▶ [WHAT TO DO]: The range runs from the line containing "Where should I click to: Click slash" through the last line of the material below; retype it exactly, leaving out the pictures.
── RECORDS FOR THIS EXERCISE ──
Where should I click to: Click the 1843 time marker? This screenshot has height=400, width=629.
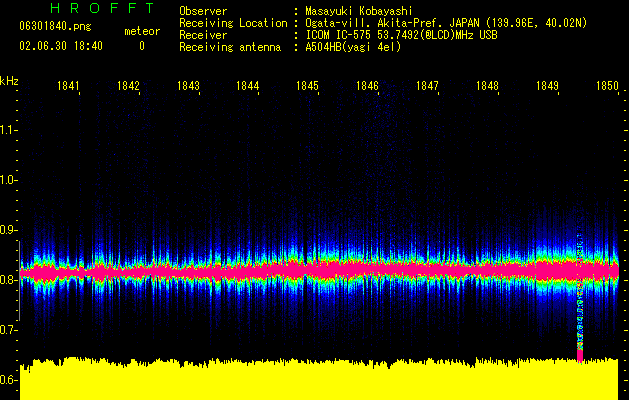coord(188,87)
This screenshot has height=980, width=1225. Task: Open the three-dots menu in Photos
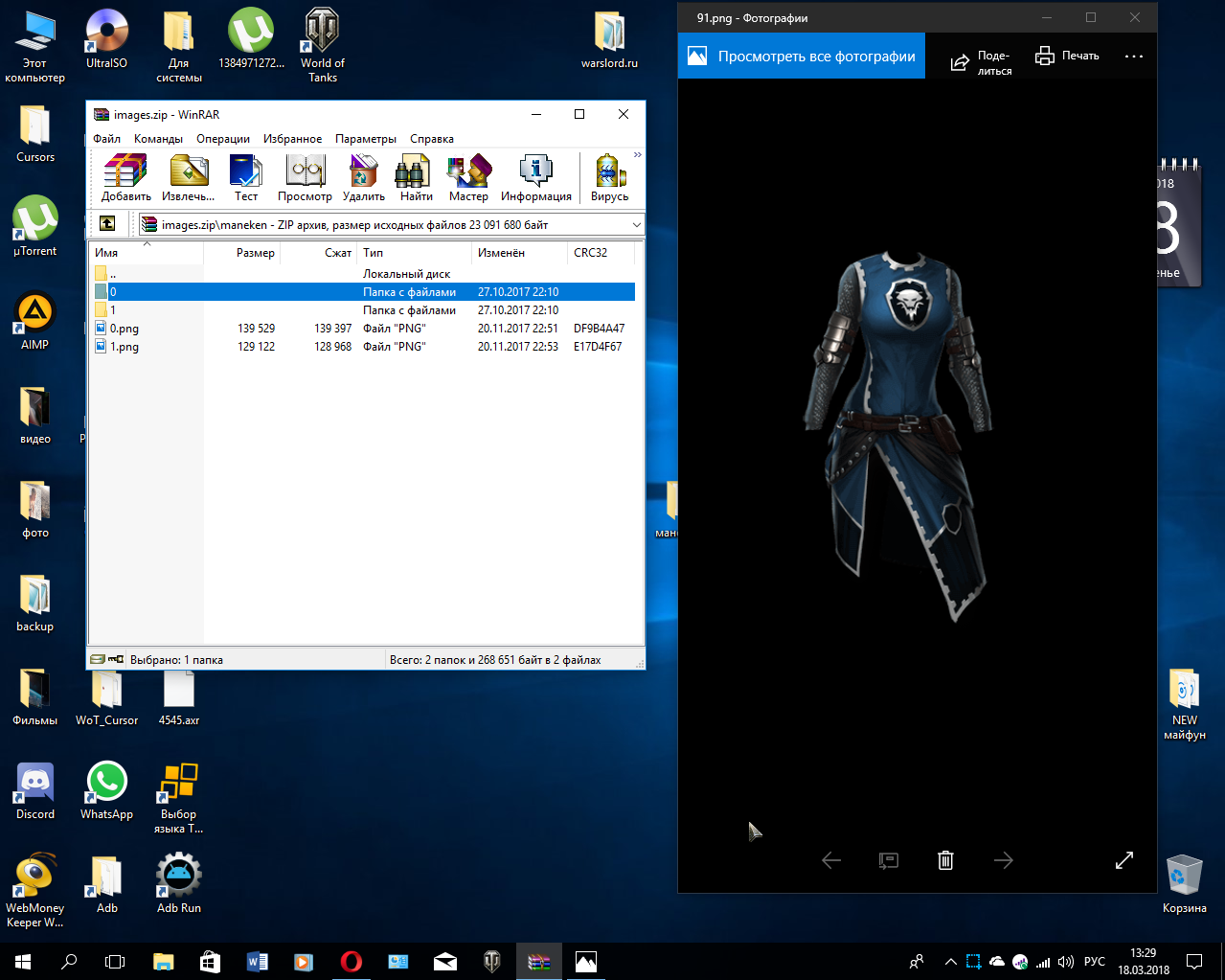pos(1134,57)
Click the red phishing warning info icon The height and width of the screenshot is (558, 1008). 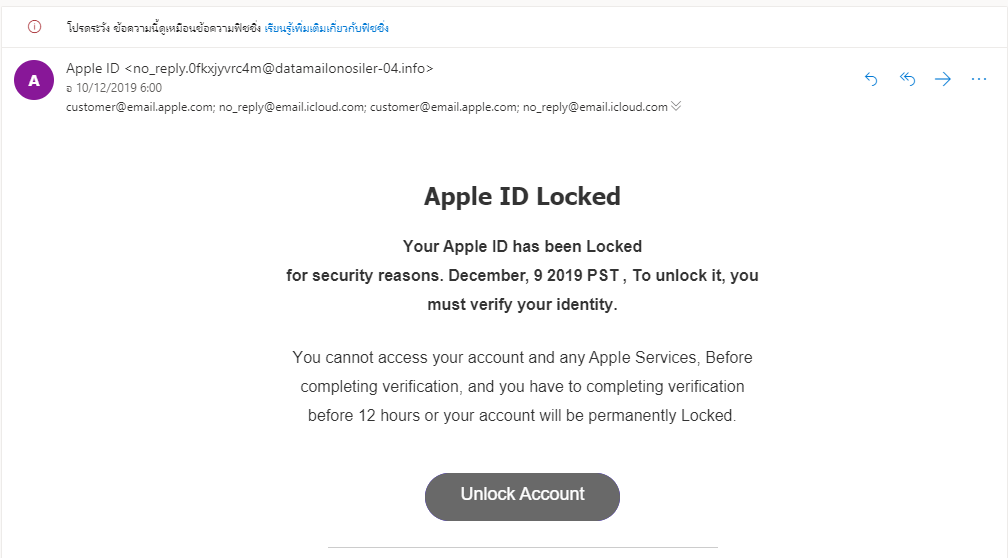pyautogui.click(x=35, y=27)
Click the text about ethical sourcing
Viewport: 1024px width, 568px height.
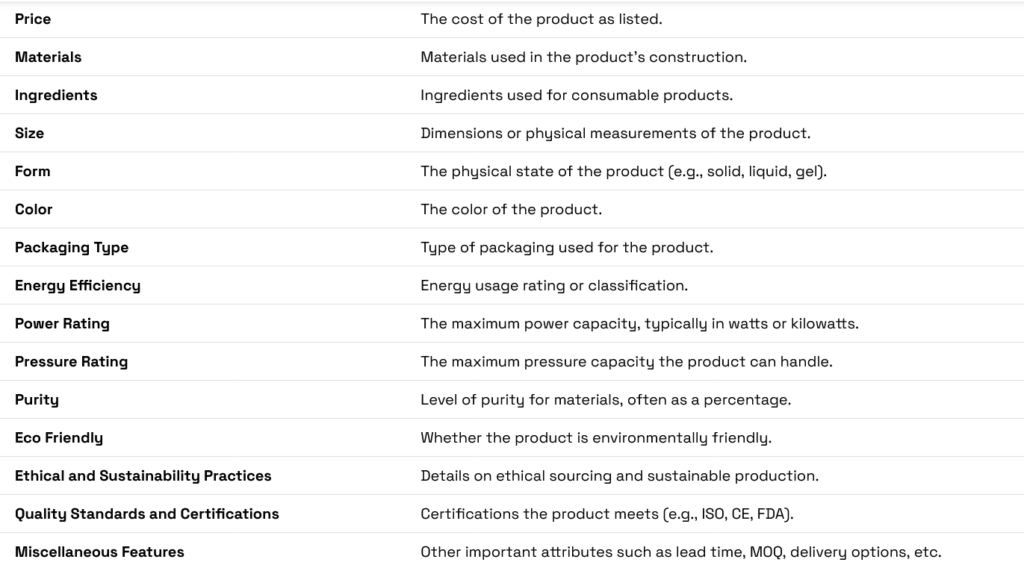pos(619,476)
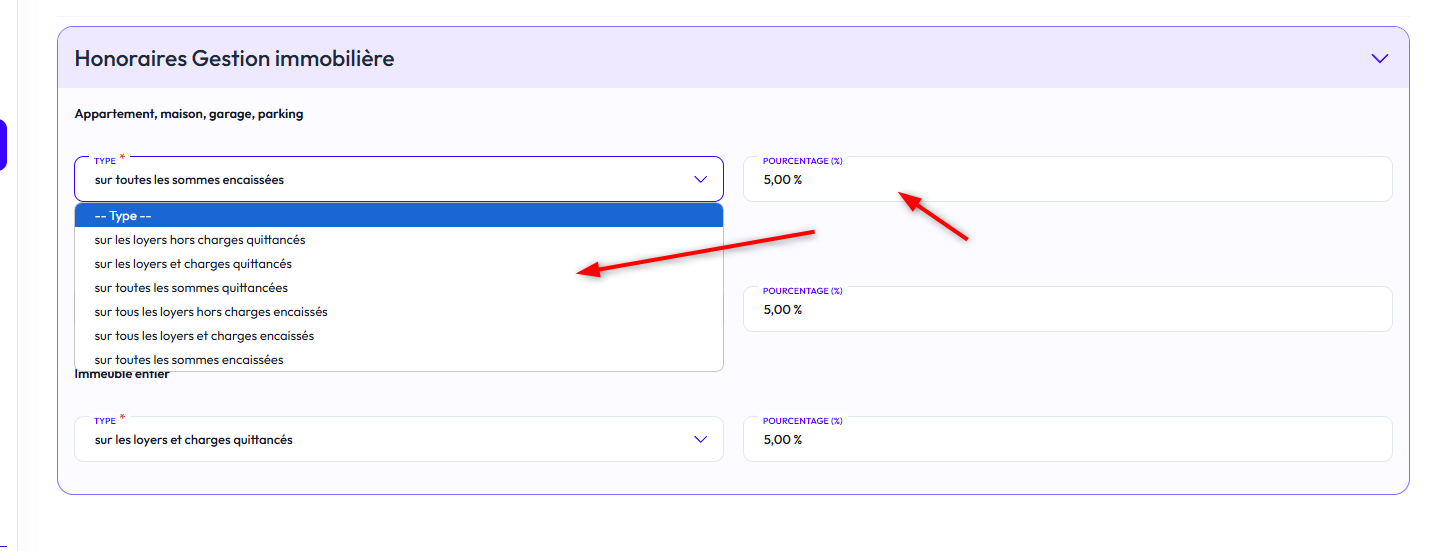Select the highlighted "-- Type --" placeholder option

[398, 216]
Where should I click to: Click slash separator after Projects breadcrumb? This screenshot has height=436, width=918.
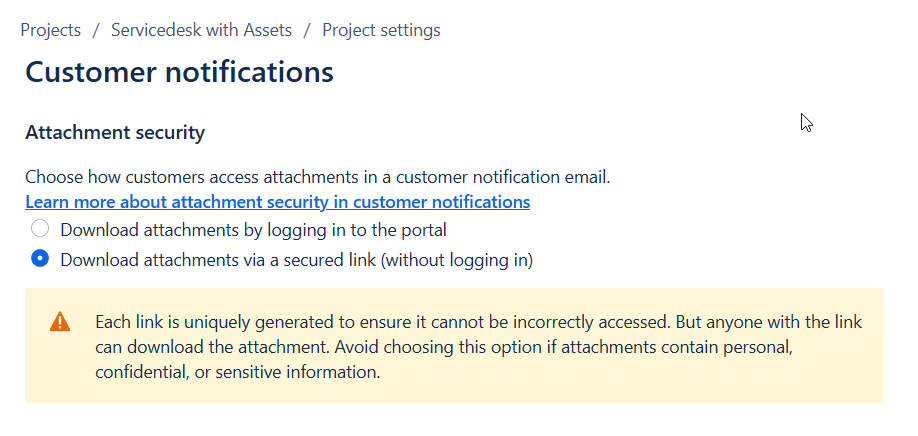(95, 30)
───
▶ [YOUR RESPONSE]:
Where should I click to: Click slash separator after Projects breadcrumb? This screenshot has height=436, width=918.
(95, 30)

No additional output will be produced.